Excerpt to read
— Begin —
BEYOND THE UKRAINIAN ELECTIONS AND PUTIN’S AUTHORITARIAN IMPERIALISM — WESTERN OPTIONS

obama and tusk
President Obama and Polish Prime Minister Donald Tusk met this week. Obama’s visit to Europe started in Poland, and signals the beginning of a serious dialogue between leaders on issues in Ukraine.

By: Harry C. Blaney, III

The recent elections in Ukraine have sent a message that the Ukrainians, by and large, want an independent and democratic (and, I suppose, non-corrupt) state. They clearly do not want to be under Putin’s harsh boot. Yet, as we have noted, this is but a first step in a very long road not only for Ukraine, but also for Russia and the West as they sort out a new relationship after Crimea.

President Obama’s visit to Europe this week will be the start of a serious face-to-face dialogue between senior leaders about three issues: what the West must do to help Ukraine; how to organize a strategy dealing with a new and aggressive Russia under Putin; and, how to provide for a Western program which will lessen Europe’s dependence on Russian oil and gas. But, beyond these specifics, President Obama and his European counterparts need to show unity and develop a long-term plan about Russia.

The election of Petro O. Poroshenko as Ukraine’s new president has started the formation of an entirely new government in Ukraine. This signals the beginning of a very long and difficult process in which Ukraine can form a democratic and modern state, as well as provide better opportunities for those who are less well-off within its borders. To do this, the country must be oriented towards the West because, unlike Russia, the West can provide investment, a window onto modernity, and a sense of shared freedoms. At the same time, though, Ukraine needs to balance such an alliance with the elephant in the room: President Putin and Russia, Ukraine’s most immediate eastern neighbor. This will not be easy.

For the West the election served as a testing ground and as an opportunity for Ukraine to show that it can get its act together. Only after such an assurance could it feel comfortable providing the kind of assistance and support that Ukraine most desperately requires. Right now, it most immediately needs resources to help the new government control corruption, reach out to citizens, and accelerate growth.
— End —
Provided data
— Begin —
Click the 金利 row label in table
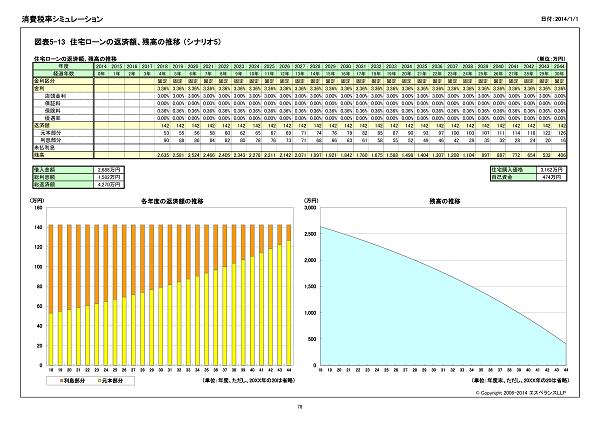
— End —
Written task
According to the article on the Ukrainian elections, why must Ukraine be oriented towards the West to build a democratic and modern state?

Answer in full
Ukraine must look West because, unlike Russia, the West can provide investment, a window onto modernity, and a sense of shared freedoms.